§ Your objective
Starting with the line containing "Given: Click the 部件搜索 search field" and going on through the line containing "Given: Switch to the Convert tab", return the lines of the data below exactly, and only those.

════

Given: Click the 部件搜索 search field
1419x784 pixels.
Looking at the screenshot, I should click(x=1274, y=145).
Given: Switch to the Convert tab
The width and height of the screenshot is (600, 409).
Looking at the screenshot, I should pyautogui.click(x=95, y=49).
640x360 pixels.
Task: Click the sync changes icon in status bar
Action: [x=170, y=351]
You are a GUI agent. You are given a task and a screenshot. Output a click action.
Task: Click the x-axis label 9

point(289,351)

════

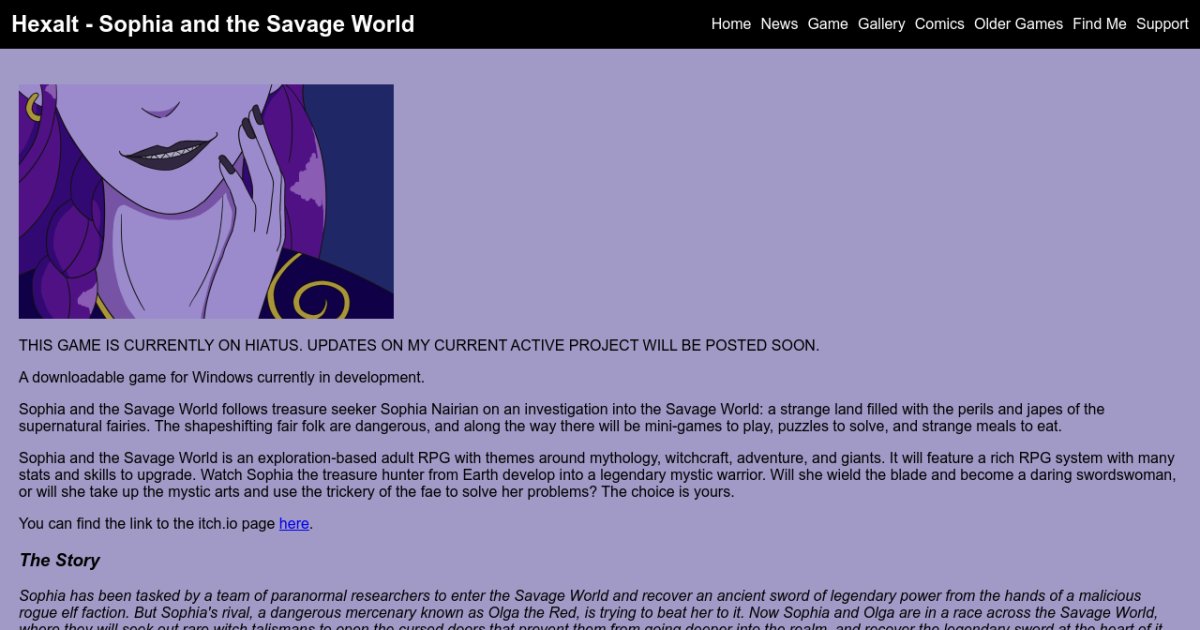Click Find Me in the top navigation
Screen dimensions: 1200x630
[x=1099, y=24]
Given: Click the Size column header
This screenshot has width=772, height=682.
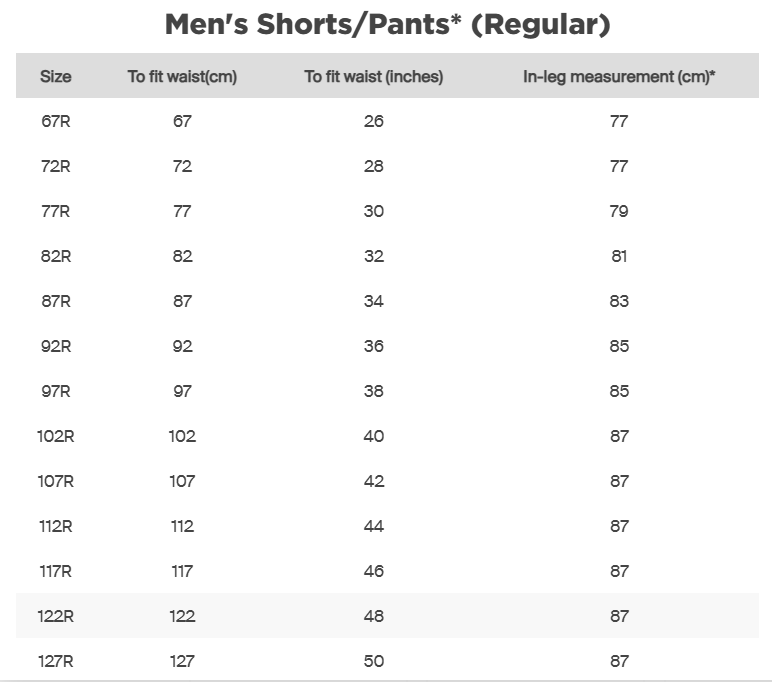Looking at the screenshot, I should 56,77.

════

§ Solution for this task
Given: Click the 部件搜索 search field
1419x784 pixels.
Looking at the screenshot, I should click(x=1274, y=145).
Given: Switch to the Convert tab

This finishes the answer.